Но Штефан Корбу уже не слушал Иоакима. Он поднялся и молча направился к двери. Механически, как робот, открыл ее и пошел по коридору сам не зная куда…
Начальник лагеря проснулся с первым сигналом подъема. Как военный человек, он автоматически реагировал на все сигналы, связанные со службой. Тем более что отдохнул он очень хорошо, спал глубоким сном и без сновидений.
Девяткин тоже встретил новогоднюю ночь, но только не так, как остальные, по-своему. Он установил стол, что ему с одной рукой было не так-то легко. Положил один прибор для себя, другой для Антонины Кирилловны, третий для маленькой волшебницы Нади… Во время обороны Одессы он потерял левую руку, там же во время бомбардировки погибла его жена, о дочке он не знал, успели ли ее вывезти.
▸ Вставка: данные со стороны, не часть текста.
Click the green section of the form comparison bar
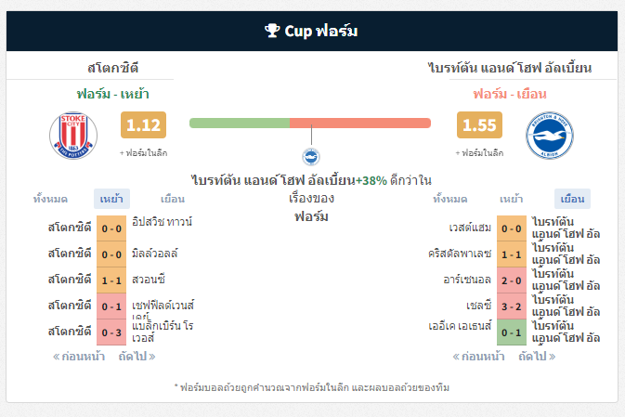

Напротив приборов отсутствующих дорогих ему людей полковник Девяткин поставил по фотографии и по стакану рубинового вина. Стоя он прослушал по радио бой часов на Спасской башне, чокнулся со стаканами тех, кто отсутствовал и о которых он помнил всегда, потом осушил свой стакан до конца, а вино из двух других, по обычаю, вылил на пол. Затем погасил свет и лег. И это все.
Утром он проснулся с ощущением, которое стало теперь постоянным, что у него занемели пальцы левой руки. Инстинктивно потянулся правой рукой, чтобы растереть их, но тут же все вспомнил. Правая рука неуклюже повисла в воздухе. Он невольно закусил губу и выругался сквозь зубы. Некоторое время оставался в кровати, обеспокоенный, что солдат, назначенный помогать ему, не подает никаких признаков жизни, но затем вспомнил, что позавчера сам отпустил его на день съездить в Горький в госпиталь повидаться с братом, который недавно был ранен под Сталинградом.
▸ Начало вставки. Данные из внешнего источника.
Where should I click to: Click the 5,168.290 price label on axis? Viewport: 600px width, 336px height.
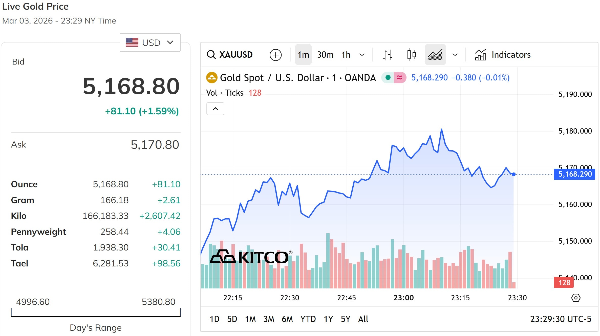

Девяткину нравился белесый утренний свет, проникавший через замерзшие окна. Мысленно он перенесся в далекие, но незабываемые степи родной Украины. Словно в зеркале, перед глазами проплыли мельчайшие детали, отчетливые и реальные… Голова жены на его груди и тоненькая Надя в длинной ночной рубашке, стремительно ворвавшаяся в их комнату, чтобы поздравить с Новым годом, ленивое потягивание еще сонной Антонины Кирилловны, надувшаяся Надя, которой не дали протиснуться на постели между ними, потом сражение подушками (ему всегда приходилось признавать себя побежденным) и забавный попугай, который все кричал:
— Дай мне рубль! Дай мне рубль!
Нет, подобного рода воспоминания никак не способствуют залечиванию душевных ран.
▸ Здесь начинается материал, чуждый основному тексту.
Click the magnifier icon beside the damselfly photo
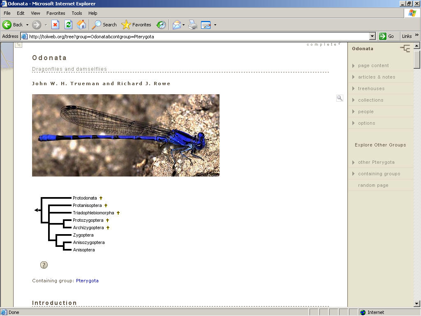tap(340, 98)
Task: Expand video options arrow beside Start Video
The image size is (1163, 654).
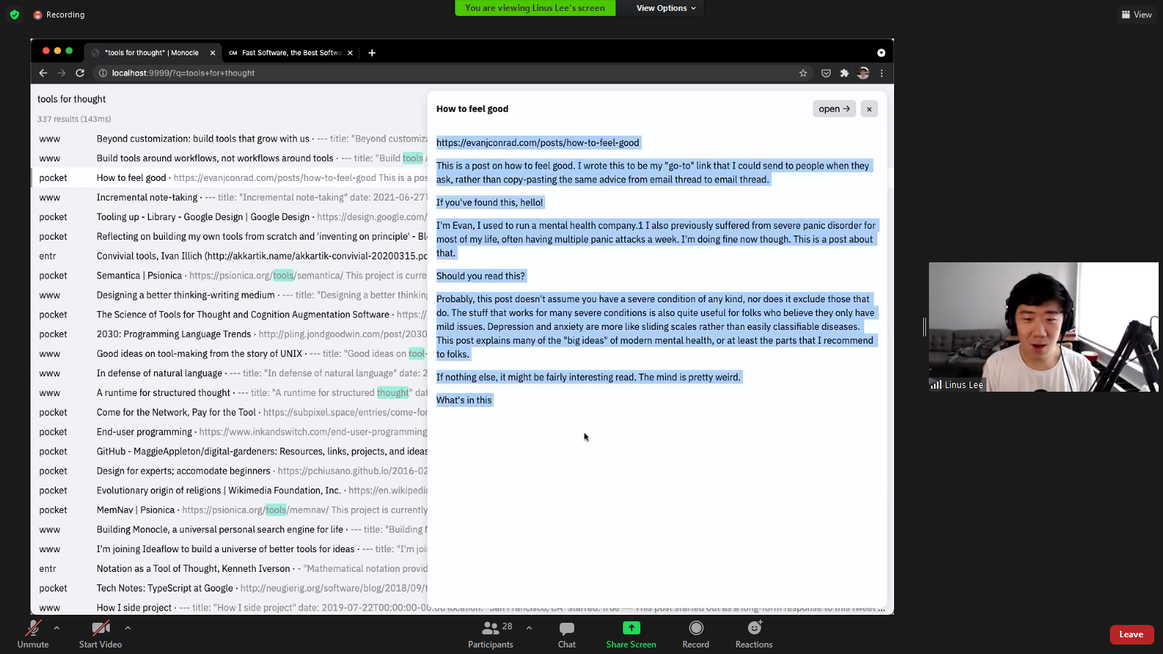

Под окнами как раз проходил наряд для смены караула. Волшебное зеркало разлетелось вдребезги, как от оглушительного взрыва. Рассеялось волшебство, замерли все голоса. Хрупкие образы прошлого стерлись суровой действительностью — колючая проволока и за ней застывшие глаза тысяч пленных.
Может, среди них находится и тот, кто лишил его левой руки, или тот, кто убил его жену, или тот…
Девяткин отказывался верить, что и Надю постигла та же судьба. Мысль, что она жива, ни на минуту не оставляла его и все крепла, и он ни за что на свете не дал бы ей умереть.
Фотографии стояли на том же месте на столе, возле пустых тарелок и бокалов. Он протянул руку и взял фотографию дочки, внимательно вгляделся в ее большие, продолговатые глаза и с жаром громко проговорил:
— Ты должна жить, Надежда Федоровна! Должна, моя дорогая! Ради всего, чего не успел я…
Он почувствовал, как волна жалости и гнева захватывает его. Он ненавидел свою неполноценность, ненавидел пленных, ненавидел все, что включают в себя понятия «война» и «враг». В этот час он предпочитал бы идти вперед под порывами снежной бури, под грохотом бомб и треском пулеметных очередей. Он предпочел бы вместе с солдатами ползти по снежным сугробам, прокладывая путь к вражеским линиям, и рваться все дальше вперед. Он предпочел бы переносить голод, холод, бессонницу, ранения, сражаясь на любом участке фронта, готовый отдать в любую минуту жизнь, но не отступить.